### TRY IT
Gather all lines in the entries below that include the word "Accept".
═══ EXERCISE DATA
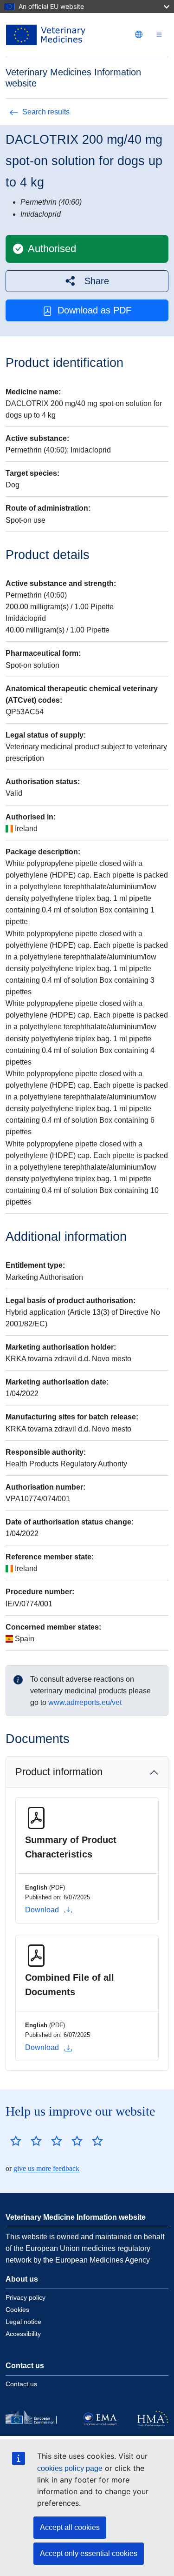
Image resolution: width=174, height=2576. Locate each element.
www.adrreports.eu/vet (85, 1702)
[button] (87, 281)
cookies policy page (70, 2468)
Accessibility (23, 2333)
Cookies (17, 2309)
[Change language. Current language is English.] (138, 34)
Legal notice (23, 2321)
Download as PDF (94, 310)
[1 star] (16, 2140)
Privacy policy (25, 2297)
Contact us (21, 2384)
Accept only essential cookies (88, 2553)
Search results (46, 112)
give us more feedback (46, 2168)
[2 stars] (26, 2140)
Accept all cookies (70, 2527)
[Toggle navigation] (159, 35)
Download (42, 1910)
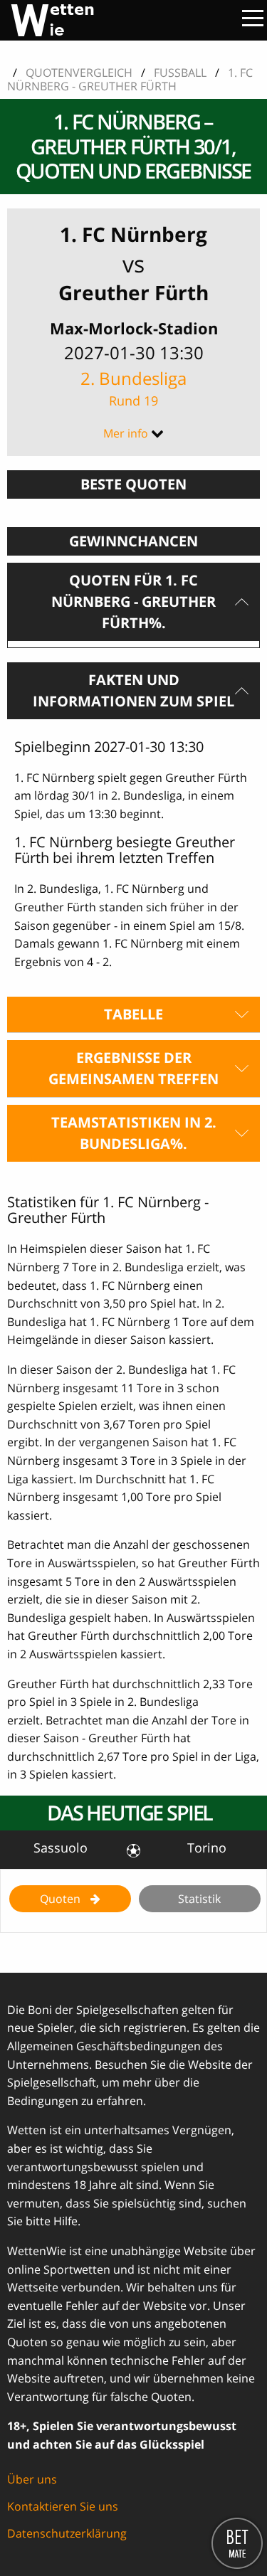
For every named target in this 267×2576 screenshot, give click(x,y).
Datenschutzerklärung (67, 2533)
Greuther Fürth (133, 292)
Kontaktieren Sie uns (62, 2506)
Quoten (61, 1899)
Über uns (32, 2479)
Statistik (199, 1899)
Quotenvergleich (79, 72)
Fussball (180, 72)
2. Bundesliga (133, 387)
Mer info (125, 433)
══════
### RESPONSE TO THE TASK
Accept only essential cookies (88, 2553)
Accept all cookies (70, 2527)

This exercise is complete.